Mama looked at me. Into me. I got it then. That was
his
style. Almost his trademark. You paid him for a body, you got a body. If he had to make a whole bunch of bodies to cover his tracks, so what? I remember the first time the Prof had pulled my coat to the truth. Years after we’d all been released. “No man knows Wesley’s plan, brother. Nobody knows where he’s going. But everyone knows where he’s been.”

“Wesley’s dead,” I said to Mama.

She just shrugged.

T
he pay phone rang about an hour later. I picked it up, said, “What?”

“Didn’t the Chinese lady tell you I called?” Nadine’s voice, edged with irritation.

“She said someone who said they were my girlfriend called. Somehow, I didn’t think to make the connection.”

“I told you before,” she said softly. “You have to start telling the truth. I always do.”

“My platonic girlfriend, then, right? I guess they didn’t get the joke here.”

“What joke?
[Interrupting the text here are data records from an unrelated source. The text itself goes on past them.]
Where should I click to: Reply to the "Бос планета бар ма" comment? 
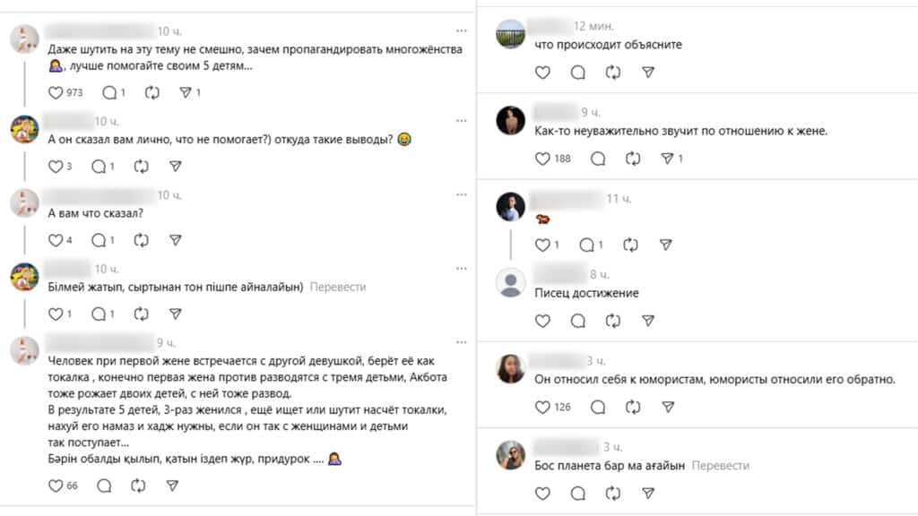click(x=578, y=494)
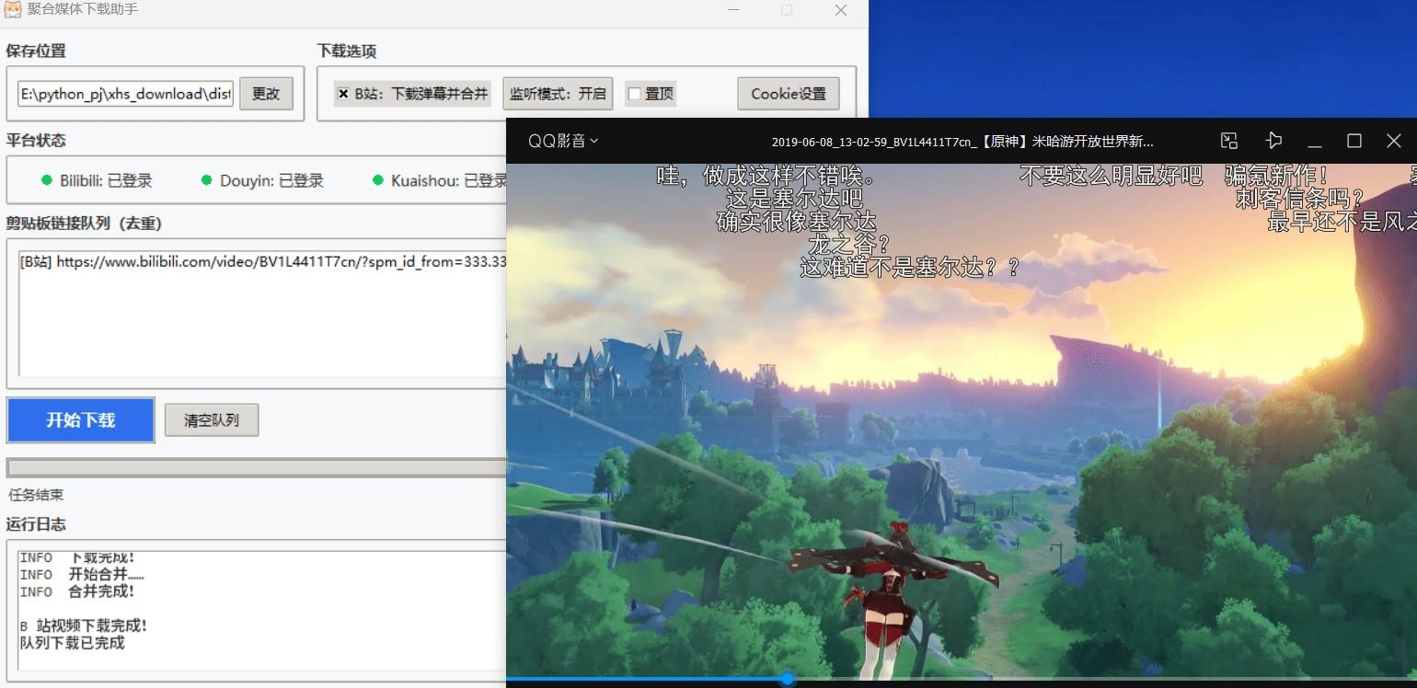Screen dimensions: 1417x688
Task: Enable the 置顶 checkbox
Action: [634, 94]

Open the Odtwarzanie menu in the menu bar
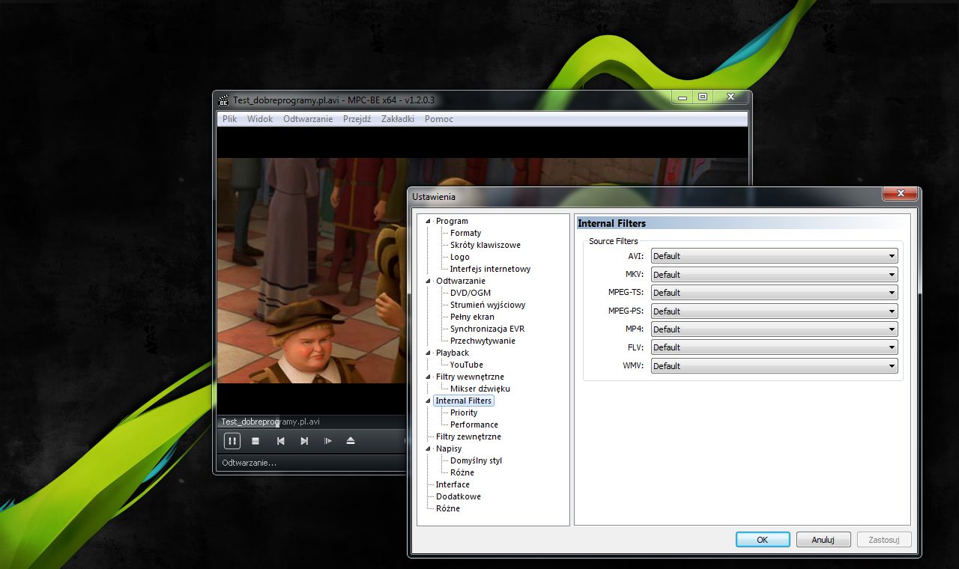coord(307,119)
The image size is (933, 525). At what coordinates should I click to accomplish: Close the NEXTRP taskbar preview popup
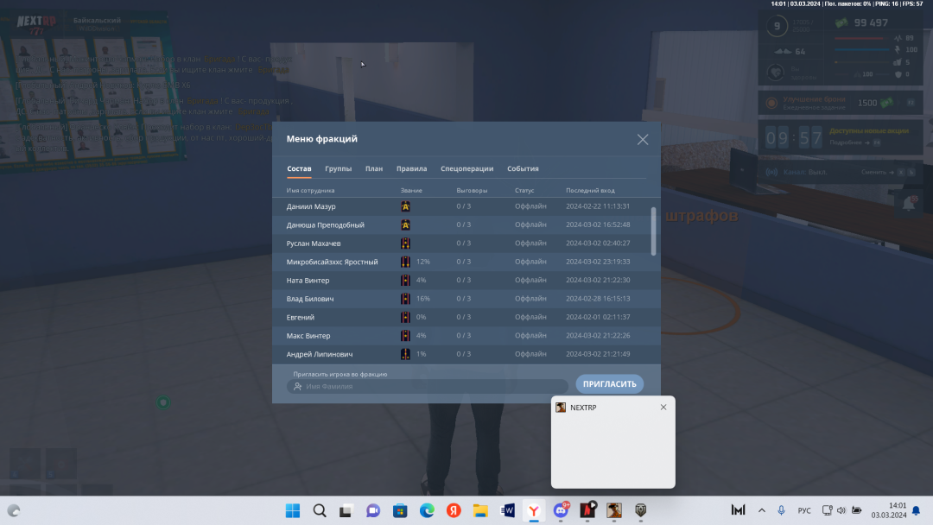663,408
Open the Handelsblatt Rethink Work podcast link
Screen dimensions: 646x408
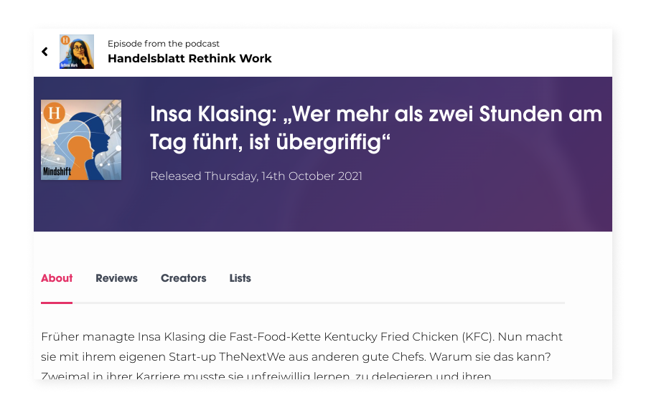(x=189, y=59)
Your nose is so open I can see your brains.”

“That’s what happens when you use those fake-color contact lenses, bitch. They really cloud your vision.”

“Keep playing, honey. It doesn’t change anything. I’ve got what you want.”

“Not a chance.”

“In fact,” she purred into the phone, “I’m holding it right now.”
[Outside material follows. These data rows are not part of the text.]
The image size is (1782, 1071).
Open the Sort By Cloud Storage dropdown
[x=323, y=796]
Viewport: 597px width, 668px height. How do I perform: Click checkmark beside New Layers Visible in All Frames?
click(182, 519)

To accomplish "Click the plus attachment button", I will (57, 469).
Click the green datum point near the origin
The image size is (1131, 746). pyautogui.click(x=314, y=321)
“There’s guys who’d pay you three ninety-five a minute for that kind of crap—why you wasting it on me?”

“Oh, I’m not wasting anything. And I’m not playing with myself either. I was playing with this. . . . Listen!”

What I heard on the phone was the sound a sheaf of paper makes when you riffle it against your thumb.

“Where and when?” I asked her.

I
almost didn’t recognize her when she first showed, striding along the sidewalk in front of the joint like a yuppie businesswoman going to an important meeting, a fitted dark suit with a white blouse over plain dark pumps and sheer stockings. Her hair was in a tight bun. And the requisite attaché case was in her hand, a tasteful shade of blue.

I swung the Plymouth into place. She opened the door like it was a cab she had hailed, only she got in the front seat.

“Where’s your partner?” was the first thing out of her mouth.

“She’s working,” I told her.

“I thought you took her everywhere.”

“Not everywhere,” is all I said. Pansy had been sick all day. Some kind of flu, my best guess. Upset stomach, lethargic. I kept her warm, gave her some homeopathic stuff I got from a vet. She was running a little fever, but her appetite wasn’t that much off, so I wasn’t worried. But she needed her rest.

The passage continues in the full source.